In the style of summer action movie blockbusters – a summer battle went down between Amazon and Walmart. Both retail giants offered discounts and promotions to rival those only seen during traditional Black Friday sales. These sales created the kind of hype associated with summer blockbusters and put the marketing punch for the new Terminator to shame.
Why all the hype?
Holding huge summer sales in July isn’t exclusive to Walmart and Amazon. And, it’s not a new concept. Target has held a “Black Friday in July” event since 2010. This is also the third year that Best Buy is holding a Black Friday sale in July.
Looking further back, American advertisers began using Christmas in July themes to promote summertime deals and sales as early as 1950 – stemming from the fact that most retailers tended to sell Christmas goods around July to make room for new holiday inventory.
Show me the Innovation!
If we know that mid-summer deals aren’t anything new, then what’s the crux of all the buzz? It’s more about shifting business models than rock bottom prices. And that’s where the topic of innovation comes in.
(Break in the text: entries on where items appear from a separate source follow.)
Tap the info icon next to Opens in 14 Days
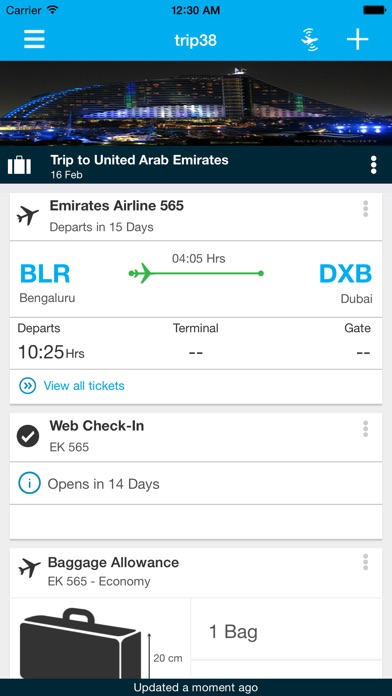The width and height of the screenshot is (392, 696). tap(29, 483)
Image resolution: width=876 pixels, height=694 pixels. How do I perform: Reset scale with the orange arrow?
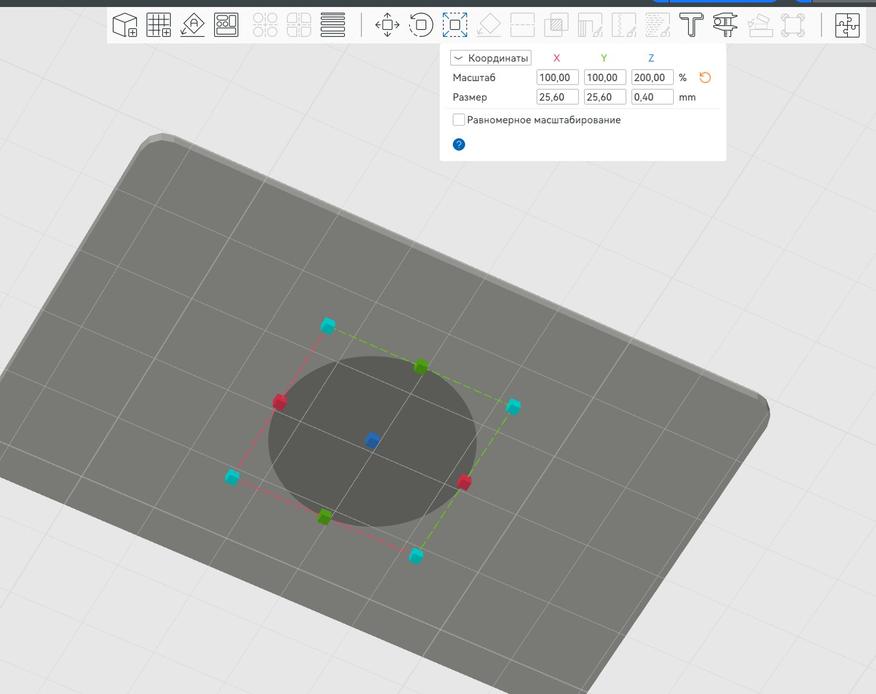click(x=705, y=78)
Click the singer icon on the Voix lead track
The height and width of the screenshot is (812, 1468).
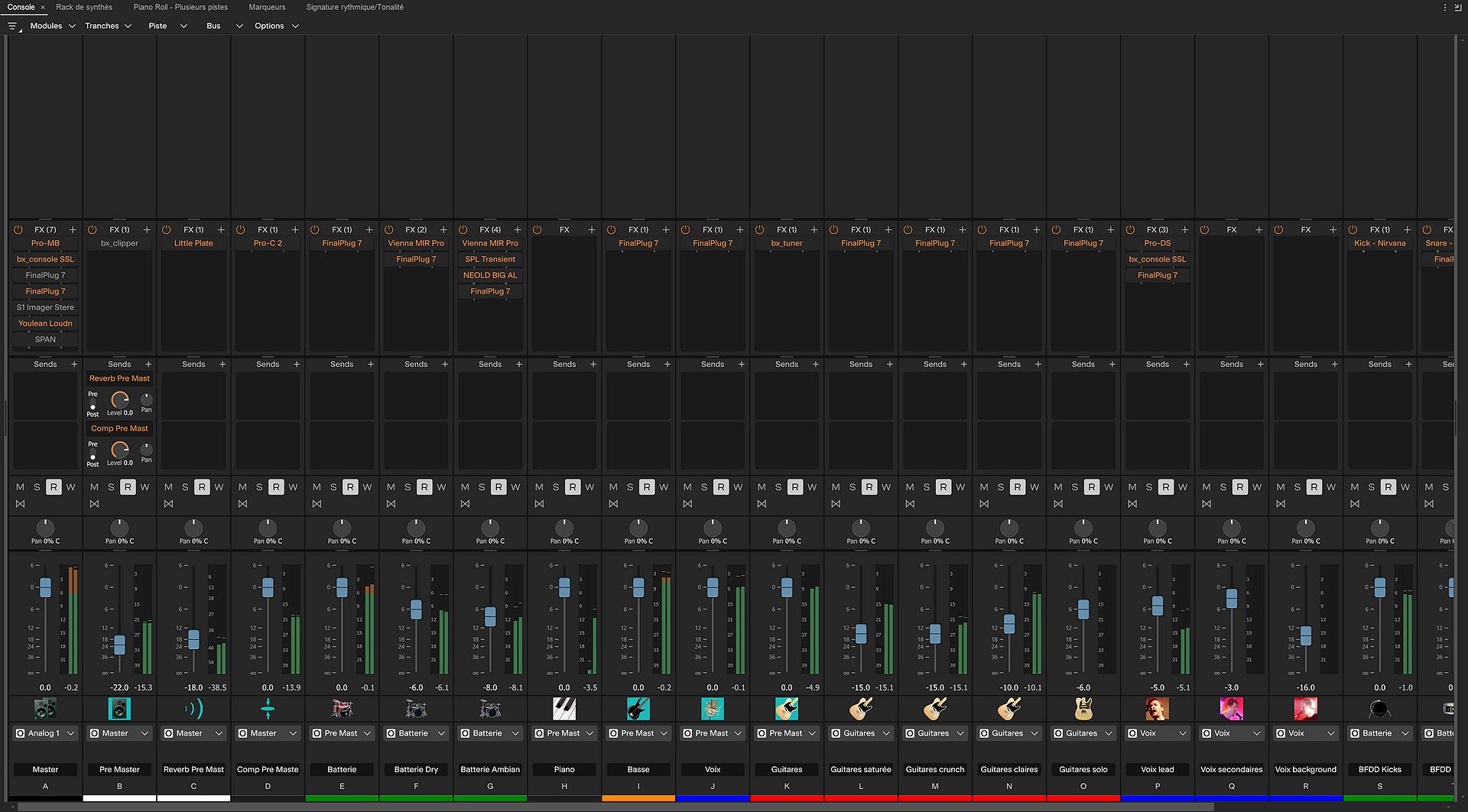1157,709
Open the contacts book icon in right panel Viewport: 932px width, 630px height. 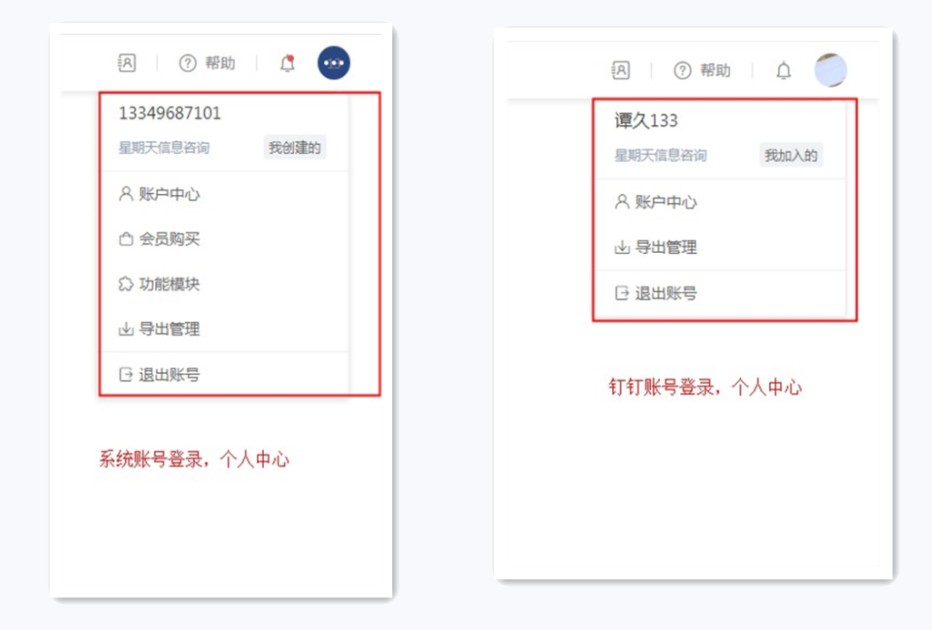click(x=621, y=70)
For Amazon, the July deals were offered exclusively to Amazon Prime members (and of course to attract new Prime members wanting to get in on the deals). Amazon Prime, provides free two-day shipping on retail purchases, on-demand video streaming, free music streaming, and free access to the Kindle library, all for an annual $99 fee. What Amazon has seen is that customers spend as much as *150% more at Amazon after they became Prime members. They not only ordered more often, but they started buying things at Amazon that they probably wouldn’t have in the past – saving themselves a trip to the store for necessities like batteries and coffee beans.
The Prime business model changes how consumers shop as a whole.
For Walmart, deals were offered to all customers at an extended 90-day discount with lower free shipping minimums $50 to $35 for an extended 30 days. Not to be outdone, Walmart is piloting its own service similar to Prime, known as ShippingPass, which costs $50 per year for unlimited three-day free shipping. Although ShippingPass is presently in testing it is expected to launch by fall.
This isn’t about mindless discounting. These sales are really a play for customer acquisition, and adoption of (or testing of) new business models.
So what are the deeper driver behind them? It’s pretty simple, and complex at the same time.
According to consumer psychologists, the allure of a bargain speaks to human nature. A study in the Journal of Organizational Behavior and Human Decision Processes, states there is evidence that men and women navigate shopping situations in ways consistent with the hunting and gathering behaviors of our savannah ancestors. Sales create a sense of urgency and the limited-time-only nature of Black Friday triggers an instinctual fear of scarcity that drives people to buy.
It goes even deeper when we get “free” two-day or three-day shipping. Waiting a few days for a product is painfully long when compared to getting it real-time in a store. But when it’s perceived as free, there’s little downside. So urgency plus free equals click or tap. And there are lots of clicking and tapping happening these days.
In the case of our summertime deals – pair our instinctual leanings with recent research suggesting that warm weather impairs our decision making, and summer sales revenues may rival their holiday season counterparts.
If you’re selling something, anything, couple a sale with something “free” and you have a winning formula. Connect it to a program like “Prime” and you might just find a winning business model.